─── Kutipan Dokumen

Saya mengenal Muzammil lebih kurang tahun lalu. Ketika ada tulisan dari mojok.co yang lebih kurang intinya begini :
“Kita patut berterima kasih kepada Muzammil. Karena dengan hadirnya sosok Muzammil, anak muda Indonesia punya sosok idola baru yang positif. Di saat anak muda lain malah sok mengikuti artis yang tabiatnya tidak karuan”
Redaksinya nggak begitu sih. Tapi ya lebih kurang begitu. Kalau mau versi lengkap, coba baca di sini.
Sejujurnya saya belum pernah ketemu langsung dengan Muzammil. Walaupun dia seringkali tur ke kota tempat saya kuliah, Surabaya, saya tak sempat hadir. Bahkan ketika dia hadir di Pekanbaru, tak jauh dari kota saya dibesarkan, saya pun tak sempat hadir. Karena saya lagi di Surabaya. Ya memang mungkin tidak berjodoh.
Tapi saya harus akui, walaupun saya bukan fans dari Muzammil, saya berada di pihaknya. I stand on the right side. Begitulah kira-kira.
Sempat belum berapa lama ini, saya membaca postingan yang bernada sinis. Saya rahasiakan namanya ya biar tak ada fitnah.
Jika ada qari’ fashionable, dan terlalu muluk di nada, maka saya sarankan tinggalkan. Terutama qari’ muda yang diusung media. Mungkin bagi kalangan musisi, atau belum mengenal pengajian, qari’ yang muluk-muluk, takalluf (kebangetan), dan fashionable (agar memikat) bisa dijadikan referensi. Tapi bagi yang sudah rajin ngaji, tidak.
Apalagi sampai ke qari’ yang membuat banyak perempuan menjerit-jerit di stadion, di masjid, dll. Qori’ itu bukan boyband.
Sesiapa yang fokusnya di nada, ia sedang menempuh bencana
Lalu captionnya : awas bencana, yuk ngaji!
Sesaat membaca status ini, jujur saja saya tersinggung. Tapi saya harus sadar untuk mengendalikan respon. Lalu, perlahan saya pun memaknai.
Sebenarnya nasihat ini tak salah. Tapi dirasa agak nganu aja. Karena apa?
Kita hidup di era digital. Zaman di mana siapapun bisa jadi artis. Bahkan mirisnya, banyak contoh yang mengarah ke pergaulan bebas, omongan kasar, dan masih banyak PR lainnya. Teladan baik di dunia digital sangat sedikit. Karena itulah kita harus melawan. Kita harus bermunculan. Pun jika tidak kita yang muncul, dukung orang-orang baik yang bisa memberikan pengaruh positif.

──────
─── Data yang Dikaji

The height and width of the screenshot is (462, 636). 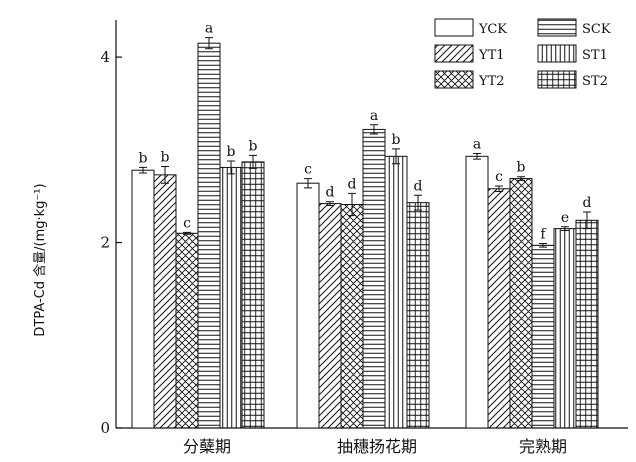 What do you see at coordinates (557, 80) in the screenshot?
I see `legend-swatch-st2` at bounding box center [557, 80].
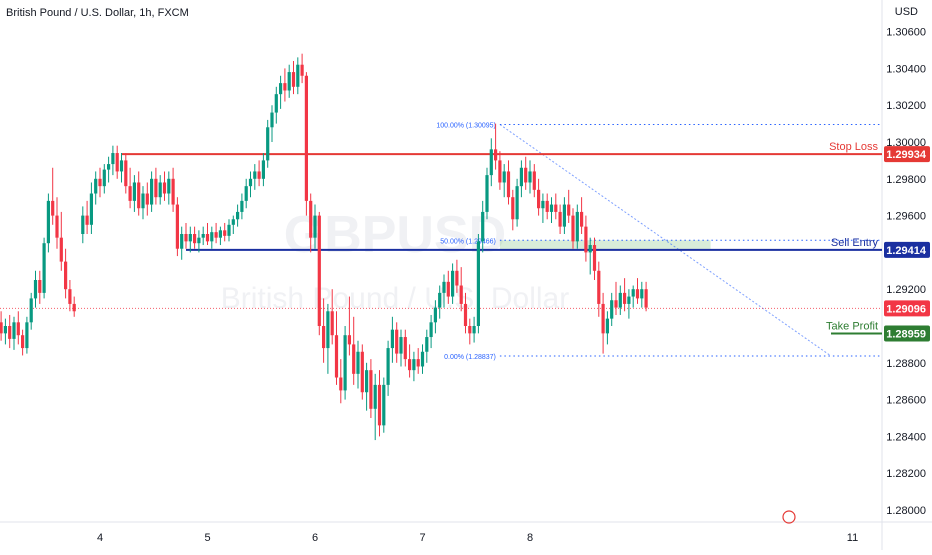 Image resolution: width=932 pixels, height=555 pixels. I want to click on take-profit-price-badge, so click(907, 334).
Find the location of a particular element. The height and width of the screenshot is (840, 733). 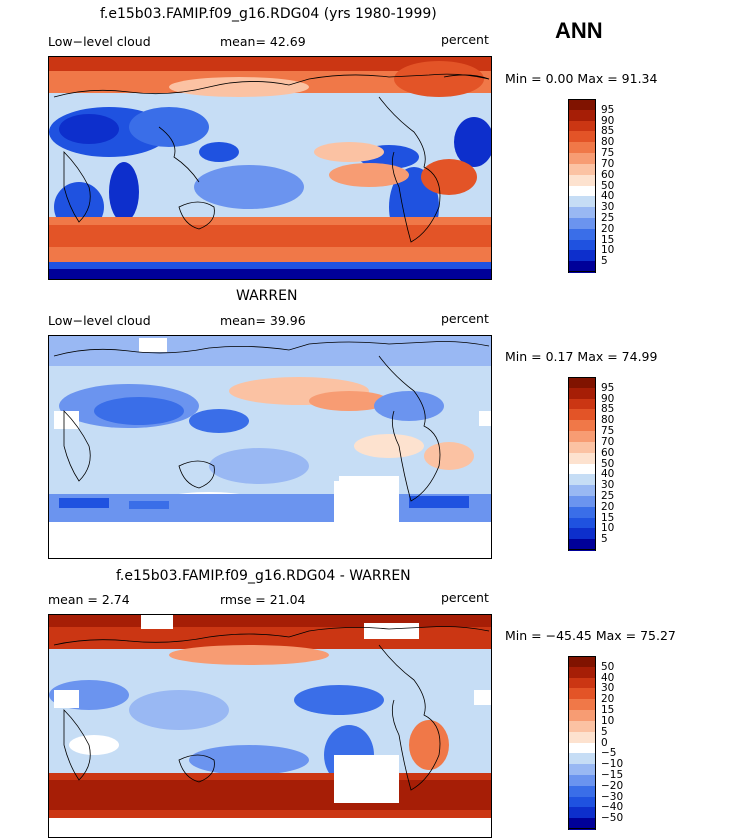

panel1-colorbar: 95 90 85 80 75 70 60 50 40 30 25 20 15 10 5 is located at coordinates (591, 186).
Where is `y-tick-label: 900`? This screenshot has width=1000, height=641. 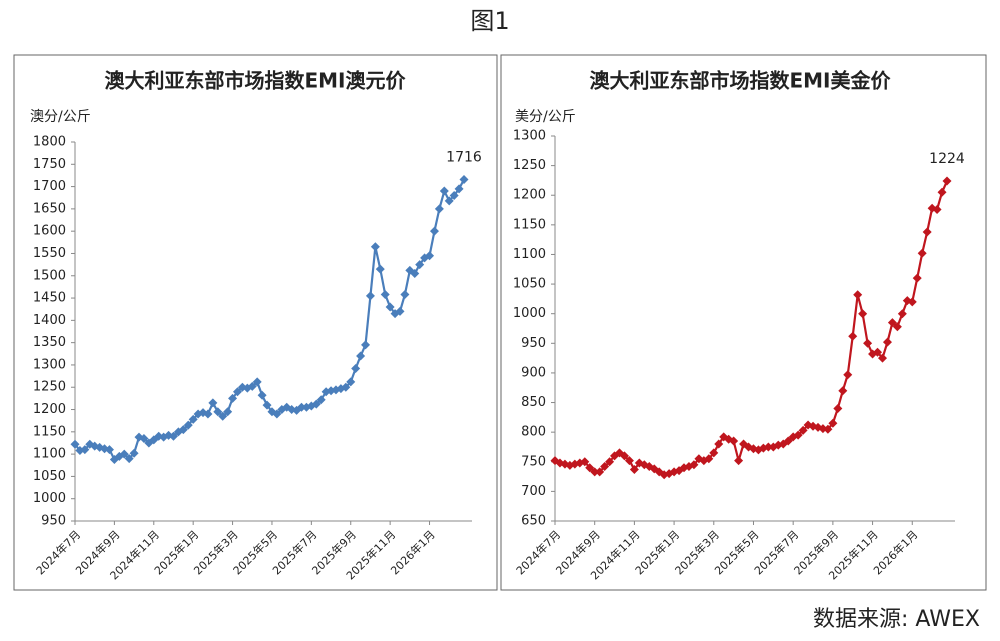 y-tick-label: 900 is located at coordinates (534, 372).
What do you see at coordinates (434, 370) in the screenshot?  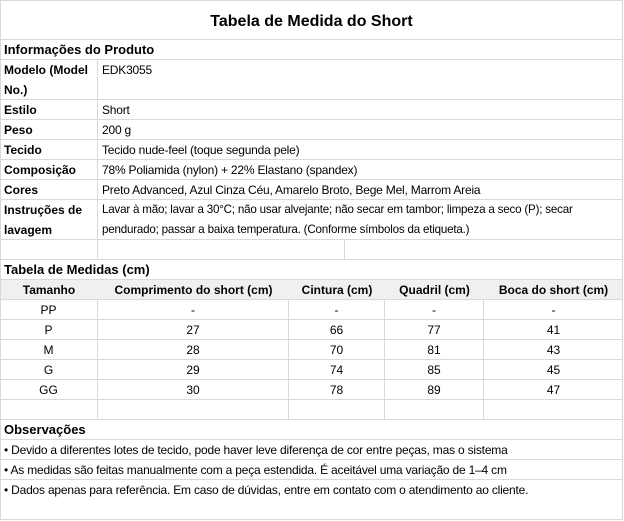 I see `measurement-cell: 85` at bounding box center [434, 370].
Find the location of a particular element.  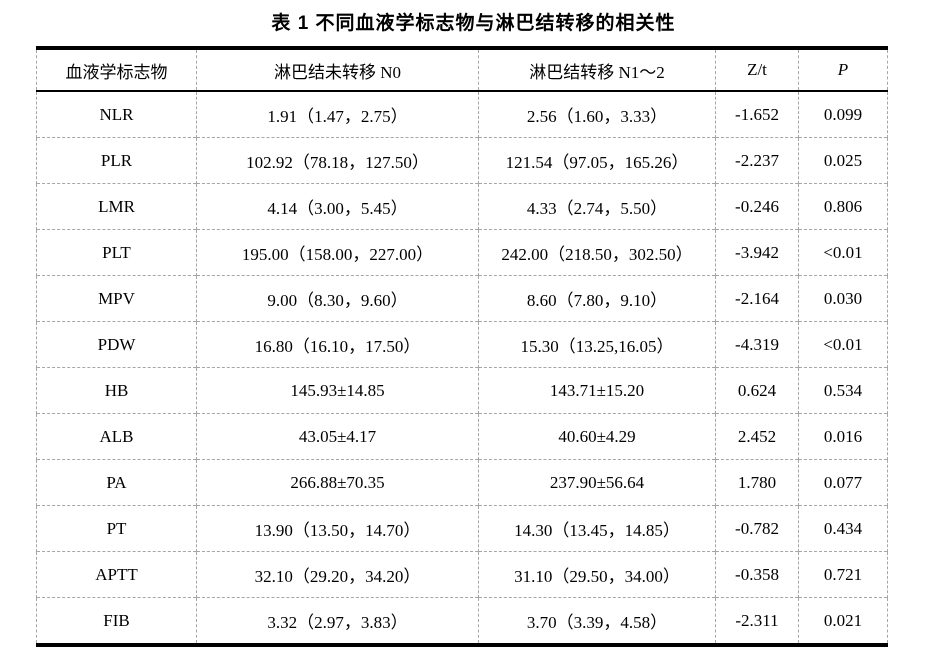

──────

→ Rumusan Soal: Bisakah Anda menyalin kata demi kata bagian dari tulisan tentang Muzammil yang dibuka dengan kata-kata berisi "Sejujurnya saya belum" dan ditutup dengan "side. Begitulah kira-kira."? Materi ini tidak diperlukan untuk mengerjakannya.

→ Jawaban Anda:
Sejujurnya saya belum pernah ketemu langsung dengan Muzammil. Walaupun dia seringkali tur ke kota tempat saya kuliah, Surabaya, saya tak sempat hadir. Bahkan ketika dia hadir di Pekanbaru, tak jauh dari kota saya dibesarkan, saya pun tak sempat hadir. Karena saya lagi di Surabaya. Ya memang mungkin tidak berjodoh.
Tapi saya harus akui, walaupun saya bukan fans dari Muzammil, saya berada di pihaknya. I stand on the right side. Begitulah kira-kira.